> [EXERCISE INSTRUCTIONS]:
1 – List every person the Tom Pettitt biography names other than Pettitt himself.
2 – From the Tom Pettitt biography, quote the passage that begins with the words containing "English real tennis" and ends with "coach and player.".

> [TEXT BLOCK]:
English real tennis player

Thomas "Tom" Pettitt ( - ) was an American real tennis player. He was the court tennis world champion in 1885 and 1890. He was also adept at lawn tennis, and was also a professional coach and player.

==Biography==
Born in Beckenham, Kent, England, Pettitt emigrated to Boston, Massachusetts, United States, as a penniless teenager. He quickly rose from being the dressing-room boy at a Boston Tennis & Racquet Club, to being the club’s head tennis professional, at age seventeen. He began playing matches in Great Britain and France to improve his game, and finally challenged George Lambert at the Royal Tennis Court, Hampton Court Palace, for the world championship in 1885. He defended his title in Dublin in 1890, then retired the title the same year. He is credited with inventing the railroad, a fast overarm service that runs the length of the penthouse with a reverse twist.

Pettitt continued to work in Boston at various clubs, retiring from the Tennis and Racquet Club in 1927 after half a century of service.

An all-around athlete, Pettitt was also an accomplished cricketer, a sport he brought with him from his native Kent. He frequently represented the Boston Athletic Association (B.A.A.) in local matches. On October 7, 1897, at a benefit match held at the Longwood Cricket Club for the professional Chambers, Pettitt recorded the highest score of the day, a "brilliant" 58 runs, helping the B.A.A. defeat a "Picked Team" of Massachusetts players.

He also taught lawn tennis at the Newport Casino during the summers from 1880–1929, and afterwards continued as a supervisor there. He also took part in the Newport Pro Amateur Challenge a series of one day men's tennis tournaments that pitted best professional tennis players against the best amateur tennis players. In 1883 he played against the amateur two time U.S. National champion Richard Sears who in beat in four sets. In 1885 they met again with Sears gaining the upper hand winning in straight sets.

Pettitt died in Newport, Rhode Island. He was inducted into the International Tennis Hall of Fame in 1982.

> [RECORDED DATA]:

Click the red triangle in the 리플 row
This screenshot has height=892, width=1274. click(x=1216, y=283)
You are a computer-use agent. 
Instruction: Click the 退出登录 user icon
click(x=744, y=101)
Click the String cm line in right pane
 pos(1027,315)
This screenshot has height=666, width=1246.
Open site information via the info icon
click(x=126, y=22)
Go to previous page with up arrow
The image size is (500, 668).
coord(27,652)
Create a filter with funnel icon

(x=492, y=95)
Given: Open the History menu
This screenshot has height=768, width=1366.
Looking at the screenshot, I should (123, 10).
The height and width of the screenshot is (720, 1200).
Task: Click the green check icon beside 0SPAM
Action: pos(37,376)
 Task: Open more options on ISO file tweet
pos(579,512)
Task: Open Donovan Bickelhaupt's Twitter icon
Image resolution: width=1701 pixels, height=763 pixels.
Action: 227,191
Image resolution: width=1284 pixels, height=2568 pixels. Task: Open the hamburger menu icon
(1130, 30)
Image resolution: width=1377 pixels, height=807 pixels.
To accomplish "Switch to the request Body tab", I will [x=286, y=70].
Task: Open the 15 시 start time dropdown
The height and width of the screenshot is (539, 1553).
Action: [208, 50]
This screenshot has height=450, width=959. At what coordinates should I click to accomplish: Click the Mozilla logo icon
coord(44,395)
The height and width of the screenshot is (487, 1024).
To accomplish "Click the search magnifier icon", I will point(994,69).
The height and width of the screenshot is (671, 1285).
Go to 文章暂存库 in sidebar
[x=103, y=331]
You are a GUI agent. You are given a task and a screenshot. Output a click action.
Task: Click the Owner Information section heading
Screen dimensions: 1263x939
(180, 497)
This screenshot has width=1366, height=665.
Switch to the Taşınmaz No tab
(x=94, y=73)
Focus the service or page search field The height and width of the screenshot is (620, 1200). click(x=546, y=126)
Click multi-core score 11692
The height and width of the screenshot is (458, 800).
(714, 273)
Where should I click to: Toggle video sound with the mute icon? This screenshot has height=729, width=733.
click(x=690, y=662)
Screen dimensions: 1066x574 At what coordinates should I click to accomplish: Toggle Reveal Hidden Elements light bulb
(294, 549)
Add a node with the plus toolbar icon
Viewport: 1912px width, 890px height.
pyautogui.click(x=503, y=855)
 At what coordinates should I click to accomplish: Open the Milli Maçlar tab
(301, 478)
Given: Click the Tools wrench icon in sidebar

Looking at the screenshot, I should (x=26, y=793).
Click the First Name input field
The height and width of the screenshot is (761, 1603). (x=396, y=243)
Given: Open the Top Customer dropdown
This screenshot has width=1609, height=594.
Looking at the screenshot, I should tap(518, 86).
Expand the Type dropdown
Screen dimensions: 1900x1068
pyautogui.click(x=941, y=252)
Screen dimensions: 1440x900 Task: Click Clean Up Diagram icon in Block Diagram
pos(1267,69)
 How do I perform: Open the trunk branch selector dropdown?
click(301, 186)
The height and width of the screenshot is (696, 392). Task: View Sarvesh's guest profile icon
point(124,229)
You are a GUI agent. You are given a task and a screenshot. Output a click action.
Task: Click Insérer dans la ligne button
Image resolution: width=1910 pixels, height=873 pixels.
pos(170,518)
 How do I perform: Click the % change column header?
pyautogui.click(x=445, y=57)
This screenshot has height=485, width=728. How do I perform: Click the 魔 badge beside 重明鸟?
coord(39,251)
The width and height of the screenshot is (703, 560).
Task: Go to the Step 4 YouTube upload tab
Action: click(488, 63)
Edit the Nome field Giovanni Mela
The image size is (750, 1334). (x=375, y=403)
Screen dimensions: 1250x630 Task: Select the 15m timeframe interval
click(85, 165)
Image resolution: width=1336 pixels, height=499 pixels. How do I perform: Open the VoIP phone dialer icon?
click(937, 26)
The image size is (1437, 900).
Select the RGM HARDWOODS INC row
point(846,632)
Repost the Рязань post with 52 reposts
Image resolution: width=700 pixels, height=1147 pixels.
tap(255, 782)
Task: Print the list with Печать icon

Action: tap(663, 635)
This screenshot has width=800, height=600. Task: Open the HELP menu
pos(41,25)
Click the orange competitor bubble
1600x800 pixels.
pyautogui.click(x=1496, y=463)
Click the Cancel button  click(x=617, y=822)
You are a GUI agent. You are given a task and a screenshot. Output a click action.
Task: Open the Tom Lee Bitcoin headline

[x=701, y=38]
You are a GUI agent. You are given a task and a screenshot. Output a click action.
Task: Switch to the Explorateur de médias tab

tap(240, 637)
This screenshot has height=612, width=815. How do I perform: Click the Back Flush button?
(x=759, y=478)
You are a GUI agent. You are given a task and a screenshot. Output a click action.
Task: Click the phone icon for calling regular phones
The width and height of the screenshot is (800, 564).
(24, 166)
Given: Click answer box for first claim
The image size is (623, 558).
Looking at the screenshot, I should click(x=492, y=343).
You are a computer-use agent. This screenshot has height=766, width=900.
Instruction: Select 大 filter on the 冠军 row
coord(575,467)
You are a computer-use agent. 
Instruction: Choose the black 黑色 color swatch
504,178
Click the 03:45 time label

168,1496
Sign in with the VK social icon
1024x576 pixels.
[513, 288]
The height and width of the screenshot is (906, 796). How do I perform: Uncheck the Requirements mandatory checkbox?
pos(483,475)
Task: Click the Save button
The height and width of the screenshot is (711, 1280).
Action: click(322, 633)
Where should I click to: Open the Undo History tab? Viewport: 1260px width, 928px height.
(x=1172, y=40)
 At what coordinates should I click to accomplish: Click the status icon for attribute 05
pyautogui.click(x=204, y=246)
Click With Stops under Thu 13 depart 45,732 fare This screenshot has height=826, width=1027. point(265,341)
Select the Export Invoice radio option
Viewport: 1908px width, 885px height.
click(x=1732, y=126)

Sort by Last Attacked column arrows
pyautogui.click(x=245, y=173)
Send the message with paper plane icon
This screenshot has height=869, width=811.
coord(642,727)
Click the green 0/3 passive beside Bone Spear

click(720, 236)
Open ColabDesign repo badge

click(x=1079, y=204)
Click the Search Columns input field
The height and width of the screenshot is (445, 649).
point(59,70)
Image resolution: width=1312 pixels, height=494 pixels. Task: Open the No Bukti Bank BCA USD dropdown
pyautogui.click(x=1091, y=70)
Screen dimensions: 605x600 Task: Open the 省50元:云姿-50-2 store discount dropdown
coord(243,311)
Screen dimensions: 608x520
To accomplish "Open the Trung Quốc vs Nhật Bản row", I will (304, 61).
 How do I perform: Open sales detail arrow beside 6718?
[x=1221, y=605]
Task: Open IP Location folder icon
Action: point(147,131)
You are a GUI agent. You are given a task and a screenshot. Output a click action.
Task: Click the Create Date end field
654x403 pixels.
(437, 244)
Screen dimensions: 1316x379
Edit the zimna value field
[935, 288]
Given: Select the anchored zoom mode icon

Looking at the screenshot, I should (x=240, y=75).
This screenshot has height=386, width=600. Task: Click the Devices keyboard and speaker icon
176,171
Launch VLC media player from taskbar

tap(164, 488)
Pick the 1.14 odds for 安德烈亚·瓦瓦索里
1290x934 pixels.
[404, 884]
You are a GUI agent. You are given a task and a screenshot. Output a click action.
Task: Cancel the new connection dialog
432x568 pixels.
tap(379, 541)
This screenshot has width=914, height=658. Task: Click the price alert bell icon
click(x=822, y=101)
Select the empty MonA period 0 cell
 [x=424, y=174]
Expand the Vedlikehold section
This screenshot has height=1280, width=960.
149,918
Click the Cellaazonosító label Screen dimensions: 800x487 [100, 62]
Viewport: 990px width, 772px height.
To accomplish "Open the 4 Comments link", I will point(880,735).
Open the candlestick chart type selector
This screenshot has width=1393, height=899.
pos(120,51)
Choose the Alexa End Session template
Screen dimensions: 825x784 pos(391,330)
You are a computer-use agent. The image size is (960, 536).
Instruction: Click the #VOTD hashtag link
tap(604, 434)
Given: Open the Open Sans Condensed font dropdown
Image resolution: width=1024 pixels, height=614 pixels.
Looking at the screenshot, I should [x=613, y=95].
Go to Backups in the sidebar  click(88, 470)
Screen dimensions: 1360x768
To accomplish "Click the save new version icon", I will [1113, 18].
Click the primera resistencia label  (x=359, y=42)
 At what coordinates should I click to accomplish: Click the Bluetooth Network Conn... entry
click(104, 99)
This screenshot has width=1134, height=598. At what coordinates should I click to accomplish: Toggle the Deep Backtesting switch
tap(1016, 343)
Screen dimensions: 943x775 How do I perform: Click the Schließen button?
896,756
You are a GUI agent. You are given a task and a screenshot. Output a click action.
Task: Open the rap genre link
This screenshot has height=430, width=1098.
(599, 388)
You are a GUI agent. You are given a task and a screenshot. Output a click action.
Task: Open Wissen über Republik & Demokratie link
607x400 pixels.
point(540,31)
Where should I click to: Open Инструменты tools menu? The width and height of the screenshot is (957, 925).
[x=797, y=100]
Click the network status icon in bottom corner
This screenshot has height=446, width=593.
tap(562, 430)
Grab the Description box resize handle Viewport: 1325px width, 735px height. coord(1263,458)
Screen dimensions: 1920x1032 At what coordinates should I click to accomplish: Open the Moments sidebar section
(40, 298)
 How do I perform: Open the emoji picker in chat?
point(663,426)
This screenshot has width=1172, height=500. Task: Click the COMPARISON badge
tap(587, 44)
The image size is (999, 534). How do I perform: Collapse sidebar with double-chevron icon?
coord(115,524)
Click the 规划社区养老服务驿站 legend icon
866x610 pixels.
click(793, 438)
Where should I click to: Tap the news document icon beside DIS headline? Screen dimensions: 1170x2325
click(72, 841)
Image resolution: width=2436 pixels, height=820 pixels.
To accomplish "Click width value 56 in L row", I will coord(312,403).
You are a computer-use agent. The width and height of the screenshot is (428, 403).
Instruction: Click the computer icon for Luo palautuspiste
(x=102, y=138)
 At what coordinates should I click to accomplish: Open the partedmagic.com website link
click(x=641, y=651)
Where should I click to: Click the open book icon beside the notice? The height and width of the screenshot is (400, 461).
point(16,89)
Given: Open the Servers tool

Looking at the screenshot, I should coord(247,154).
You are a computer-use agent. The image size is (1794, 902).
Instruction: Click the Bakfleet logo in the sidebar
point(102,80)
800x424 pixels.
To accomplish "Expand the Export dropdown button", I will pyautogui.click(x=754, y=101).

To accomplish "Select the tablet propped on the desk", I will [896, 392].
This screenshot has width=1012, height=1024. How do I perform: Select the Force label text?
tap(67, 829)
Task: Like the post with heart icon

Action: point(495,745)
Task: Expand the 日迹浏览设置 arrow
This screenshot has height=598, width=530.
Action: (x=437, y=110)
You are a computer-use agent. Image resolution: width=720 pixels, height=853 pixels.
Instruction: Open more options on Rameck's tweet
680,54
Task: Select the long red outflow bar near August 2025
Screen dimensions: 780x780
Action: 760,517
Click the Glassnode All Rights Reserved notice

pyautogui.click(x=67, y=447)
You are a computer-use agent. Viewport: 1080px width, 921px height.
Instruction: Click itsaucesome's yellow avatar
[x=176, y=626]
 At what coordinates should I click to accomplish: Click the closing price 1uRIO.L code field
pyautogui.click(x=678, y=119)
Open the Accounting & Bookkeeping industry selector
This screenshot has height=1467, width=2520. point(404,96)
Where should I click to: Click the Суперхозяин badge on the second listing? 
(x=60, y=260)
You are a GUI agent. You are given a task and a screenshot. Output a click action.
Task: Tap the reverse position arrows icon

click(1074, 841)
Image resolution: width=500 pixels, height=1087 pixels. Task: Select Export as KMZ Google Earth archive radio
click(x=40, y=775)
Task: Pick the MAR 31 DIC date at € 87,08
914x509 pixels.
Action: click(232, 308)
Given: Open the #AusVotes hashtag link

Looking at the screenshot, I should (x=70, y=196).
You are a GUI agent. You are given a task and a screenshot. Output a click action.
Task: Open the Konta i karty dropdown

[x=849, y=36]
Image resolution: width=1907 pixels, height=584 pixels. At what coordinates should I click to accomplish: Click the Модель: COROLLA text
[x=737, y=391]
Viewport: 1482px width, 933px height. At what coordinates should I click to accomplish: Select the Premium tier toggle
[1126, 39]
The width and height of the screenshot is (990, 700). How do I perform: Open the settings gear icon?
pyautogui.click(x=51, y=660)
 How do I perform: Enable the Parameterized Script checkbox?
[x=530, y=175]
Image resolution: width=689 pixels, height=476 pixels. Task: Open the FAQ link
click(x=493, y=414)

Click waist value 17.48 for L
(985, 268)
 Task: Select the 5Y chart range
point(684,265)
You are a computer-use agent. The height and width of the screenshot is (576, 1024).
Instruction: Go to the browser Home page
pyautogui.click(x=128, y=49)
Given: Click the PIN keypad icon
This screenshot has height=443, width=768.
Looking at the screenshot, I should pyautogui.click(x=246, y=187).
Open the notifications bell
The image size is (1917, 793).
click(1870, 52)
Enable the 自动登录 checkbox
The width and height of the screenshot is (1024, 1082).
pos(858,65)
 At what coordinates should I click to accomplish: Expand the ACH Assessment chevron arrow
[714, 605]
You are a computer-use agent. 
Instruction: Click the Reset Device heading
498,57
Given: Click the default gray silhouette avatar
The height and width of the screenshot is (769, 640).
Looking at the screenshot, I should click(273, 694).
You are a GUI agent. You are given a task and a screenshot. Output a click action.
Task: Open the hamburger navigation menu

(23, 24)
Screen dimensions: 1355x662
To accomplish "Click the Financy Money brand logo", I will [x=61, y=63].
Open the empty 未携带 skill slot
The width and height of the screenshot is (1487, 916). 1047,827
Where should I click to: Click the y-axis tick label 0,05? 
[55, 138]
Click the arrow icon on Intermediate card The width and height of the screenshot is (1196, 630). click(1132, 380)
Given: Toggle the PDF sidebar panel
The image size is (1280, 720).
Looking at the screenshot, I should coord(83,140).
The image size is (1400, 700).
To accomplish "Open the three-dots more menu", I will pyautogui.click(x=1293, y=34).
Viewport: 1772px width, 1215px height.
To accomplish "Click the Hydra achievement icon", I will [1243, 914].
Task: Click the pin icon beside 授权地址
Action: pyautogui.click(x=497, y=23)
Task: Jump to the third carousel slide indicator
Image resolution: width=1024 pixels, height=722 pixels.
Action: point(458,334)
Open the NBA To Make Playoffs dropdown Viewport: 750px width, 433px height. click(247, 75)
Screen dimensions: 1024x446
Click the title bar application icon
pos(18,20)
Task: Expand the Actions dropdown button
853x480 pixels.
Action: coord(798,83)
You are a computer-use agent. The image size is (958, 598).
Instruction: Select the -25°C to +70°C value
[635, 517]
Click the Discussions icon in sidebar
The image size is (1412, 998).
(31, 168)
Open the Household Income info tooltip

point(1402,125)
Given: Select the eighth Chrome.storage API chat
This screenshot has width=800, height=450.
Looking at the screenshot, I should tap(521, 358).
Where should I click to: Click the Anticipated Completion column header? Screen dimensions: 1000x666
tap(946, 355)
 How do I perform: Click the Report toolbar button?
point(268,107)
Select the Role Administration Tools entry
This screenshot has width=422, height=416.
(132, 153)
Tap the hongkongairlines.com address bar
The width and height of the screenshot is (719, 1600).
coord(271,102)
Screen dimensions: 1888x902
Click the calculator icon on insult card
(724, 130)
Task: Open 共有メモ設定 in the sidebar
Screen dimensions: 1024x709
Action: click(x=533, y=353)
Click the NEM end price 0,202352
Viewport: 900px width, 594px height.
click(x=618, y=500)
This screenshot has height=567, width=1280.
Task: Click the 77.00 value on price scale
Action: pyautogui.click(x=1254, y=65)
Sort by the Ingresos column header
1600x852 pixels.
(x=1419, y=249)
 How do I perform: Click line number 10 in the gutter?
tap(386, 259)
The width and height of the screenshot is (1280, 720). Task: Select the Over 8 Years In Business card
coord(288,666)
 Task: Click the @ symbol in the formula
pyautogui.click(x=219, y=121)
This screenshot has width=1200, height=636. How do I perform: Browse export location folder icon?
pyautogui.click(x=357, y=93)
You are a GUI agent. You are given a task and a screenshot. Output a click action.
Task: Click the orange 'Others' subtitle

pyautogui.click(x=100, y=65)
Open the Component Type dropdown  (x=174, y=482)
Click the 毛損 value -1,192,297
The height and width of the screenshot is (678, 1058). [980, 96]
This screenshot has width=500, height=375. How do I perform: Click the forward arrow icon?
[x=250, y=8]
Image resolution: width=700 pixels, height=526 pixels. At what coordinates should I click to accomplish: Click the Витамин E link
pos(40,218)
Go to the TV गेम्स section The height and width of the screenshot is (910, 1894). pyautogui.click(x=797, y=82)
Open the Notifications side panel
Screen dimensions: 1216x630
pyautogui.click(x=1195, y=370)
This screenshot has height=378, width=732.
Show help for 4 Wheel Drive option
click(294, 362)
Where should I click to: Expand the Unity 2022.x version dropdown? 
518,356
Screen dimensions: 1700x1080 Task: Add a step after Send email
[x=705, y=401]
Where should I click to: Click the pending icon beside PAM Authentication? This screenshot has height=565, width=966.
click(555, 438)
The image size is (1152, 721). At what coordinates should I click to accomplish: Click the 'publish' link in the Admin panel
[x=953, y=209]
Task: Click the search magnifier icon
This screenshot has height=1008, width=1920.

> [EXPECTED RESPONSES]:
1 –
George Lambert
Chambers
Richard Sears

2 –
English real tennis player

Thomas "Tom" Pettitt ( - ) was an American real tennis player. He was the court tennis world champion in 1885 and 1890. He was also adept at lawn tennis, and was also a professional coach and player.